# old traps



## great hunter (Feb 18, 2009)

I recently bought a box of old traps in an estate sale and found a few that a can't find much info on. There is a #1 stakawt long spring with dog, ive seen several dogless on here, a #1 champion long spring with a B stamped in the pan. Does anyone know anything about these as far as age and value. There was also a a victor double long that appears to say #4 1/2, is that a size that was made or am I reading it wrong?


----------



## Velgang (Jan 17, 2004)

The champion or (Briddel ) was made into the 1960s. Not worth much. If in good shape a nice starter for a collector just getting started.

The #1 Sta-kawt if in good/fine shape may be worth a few bucks. Condition matters. It was probobly made in the mid 1930s. What does the pan say? What company name?
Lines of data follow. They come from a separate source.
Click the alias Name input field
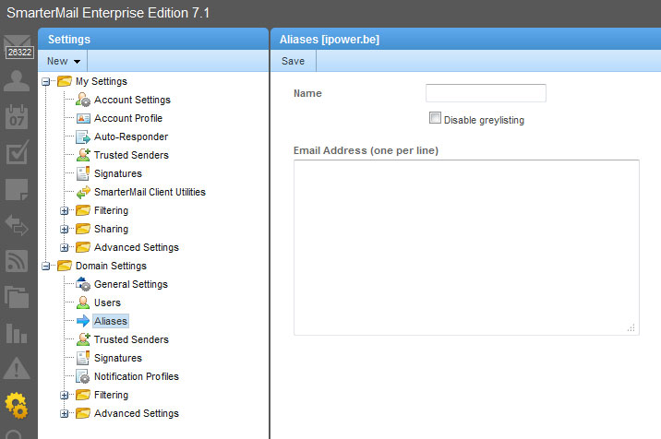The width and height of the screenshot is (661, 439). tap(486, 93)
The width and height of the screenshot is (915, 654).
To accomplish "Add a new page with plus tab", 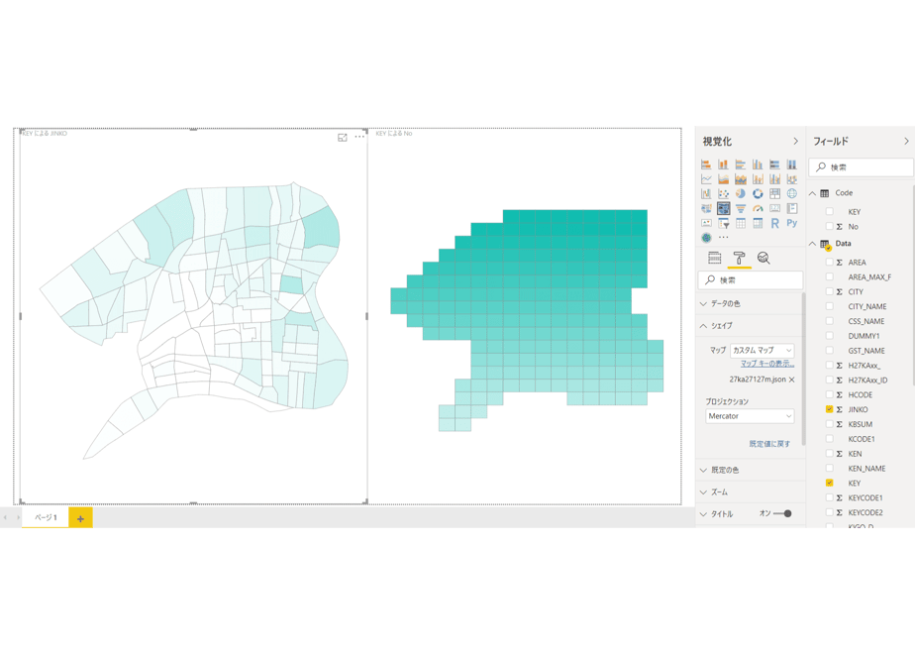I will [80, 518].
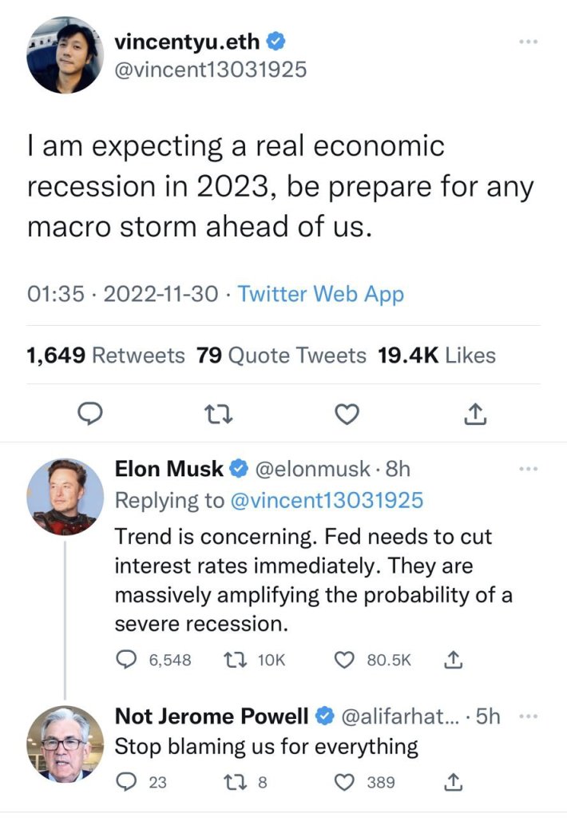
Task: Share Not Jerome Powell's reply
Action: (x=452, y=782)
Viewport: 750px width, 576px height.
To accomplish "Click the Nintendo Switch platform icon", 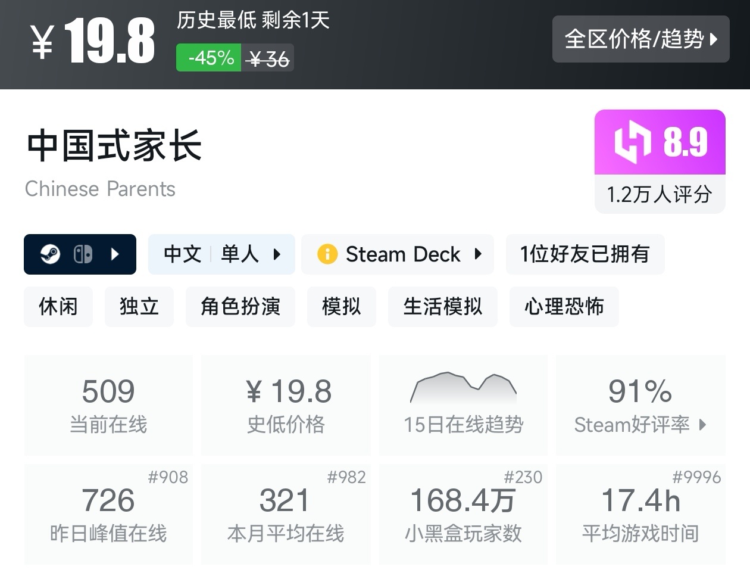I will coord(83,254).
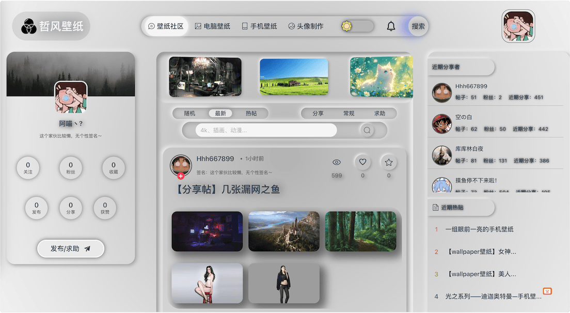Click the 搜索 search icon at top
Screen dimensions: 570x313
417,26
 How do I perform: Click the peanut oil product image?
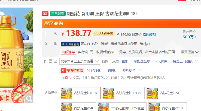point(16,54)
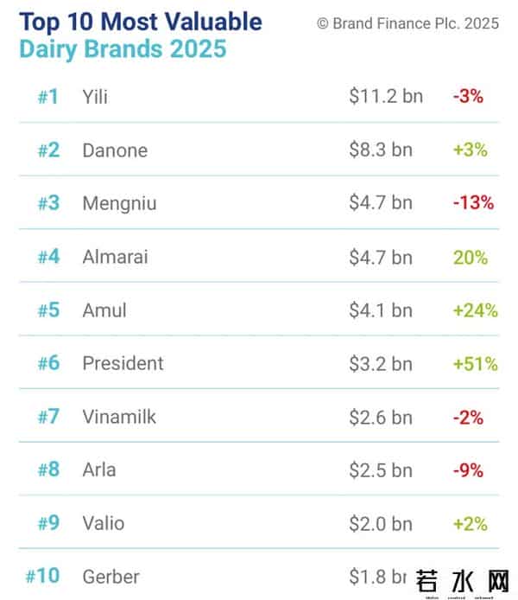Click the Arla brand name
This screenshot has height=600, width=518.
point(98,470)
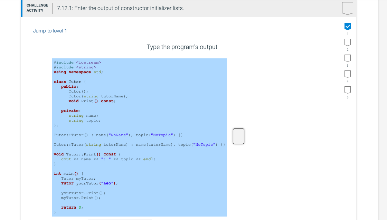
Task: Click the Type the program's output heading
Action: pos(182,47)
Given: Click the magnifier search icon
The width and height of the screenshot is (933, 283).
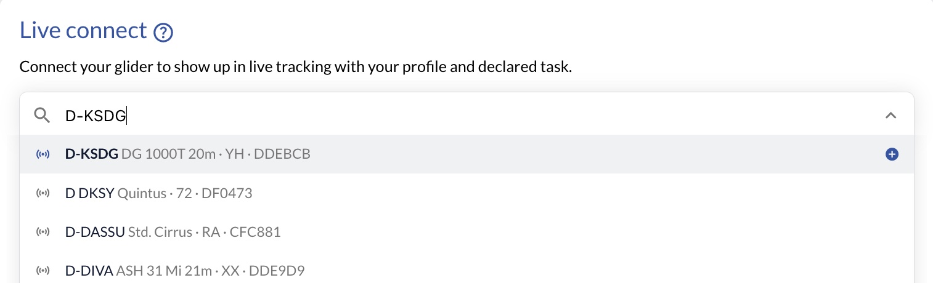Looking at the screenshot, I should click(42, 115).
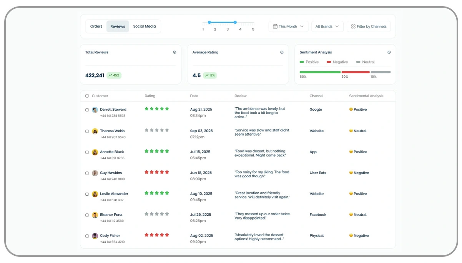Click the 45% trend badge under Total Reviews

[114, 75]
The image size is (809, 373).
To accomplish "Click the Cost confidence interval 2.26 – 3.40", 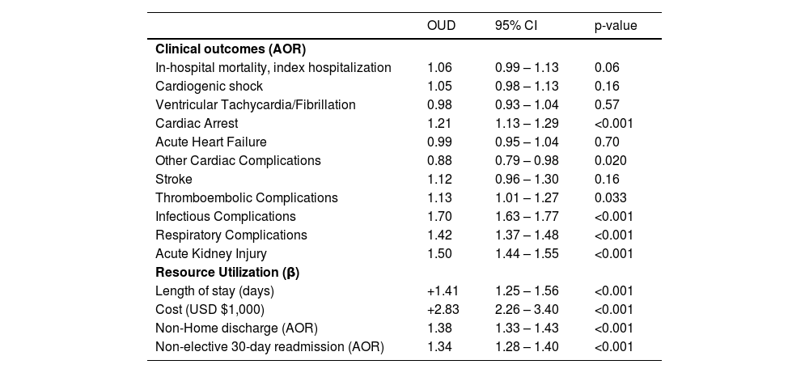I will [527, 309].
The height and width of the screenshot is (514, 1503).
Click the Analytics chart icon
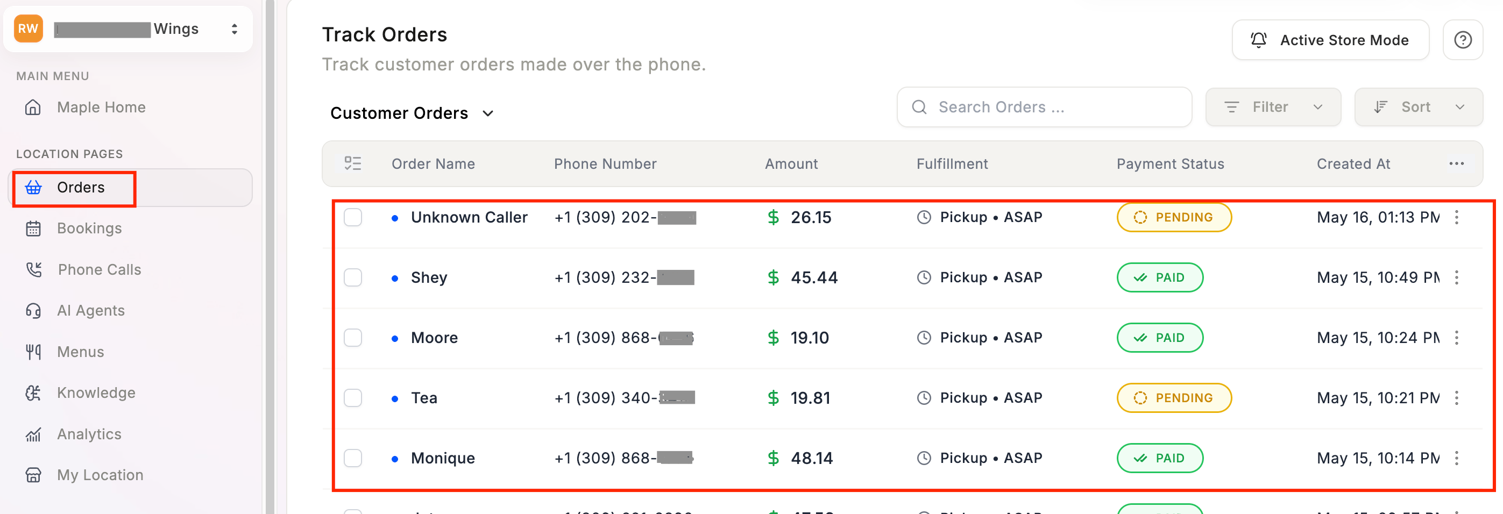click(33, 434)
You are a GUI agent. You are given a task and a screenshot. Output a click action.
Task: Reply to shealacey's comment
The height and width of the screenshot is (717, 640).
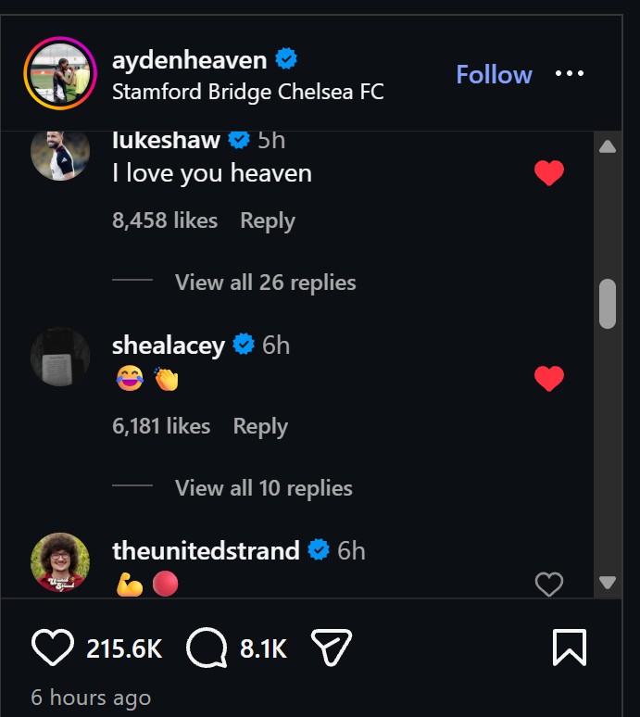point(260,426)
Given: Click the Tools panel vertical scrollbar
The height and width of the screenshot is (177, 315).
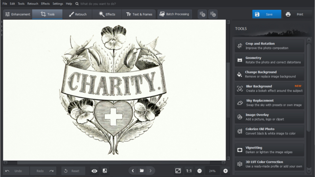Looking at the screenshot, I should point(309,86).
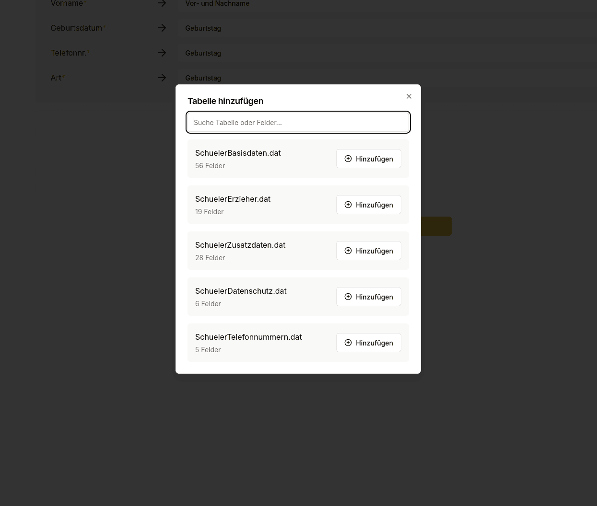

The 4 1/2 what name is on the pan? Does it say Victor or have the cut out V ?


----------



## great hunter (Feb 18, 2009)

The sta-kawt pan just says sta-kawt reg us pat across the top, no1 in the center and made in the usa across the bottom. I got two of those both in very good condition. The victor says oneida victor and has the v cut out.
I've never been a trap collector but my wife picked me up this box of traps for $5 a trap figuring I could use them on my line. When I started going through them and found a victor #14 jump and some newhouse traps that appear to be forged with yokes going up holding on rivited jaws I got interested in what I got.


----------



## Velgang (Jan 17, 2004)

Sounds like you got a great deal. If you take pics and post them on Trapperman. Com you will get better info than I gave. Also you will get some accurate prices there. Just make a post about old trap values and post pics of traps.

It's fun to start collecting. I can't retire with the ones I have but it's fun to research these old traps.

Have fun and Happy Trapping, Joe


----------



## great hunter (Feb 18, 2009)

Ok thanks for your help. Ya I have been having a lot of fun with the research, already thinking about trying to find some other cool old traps


----------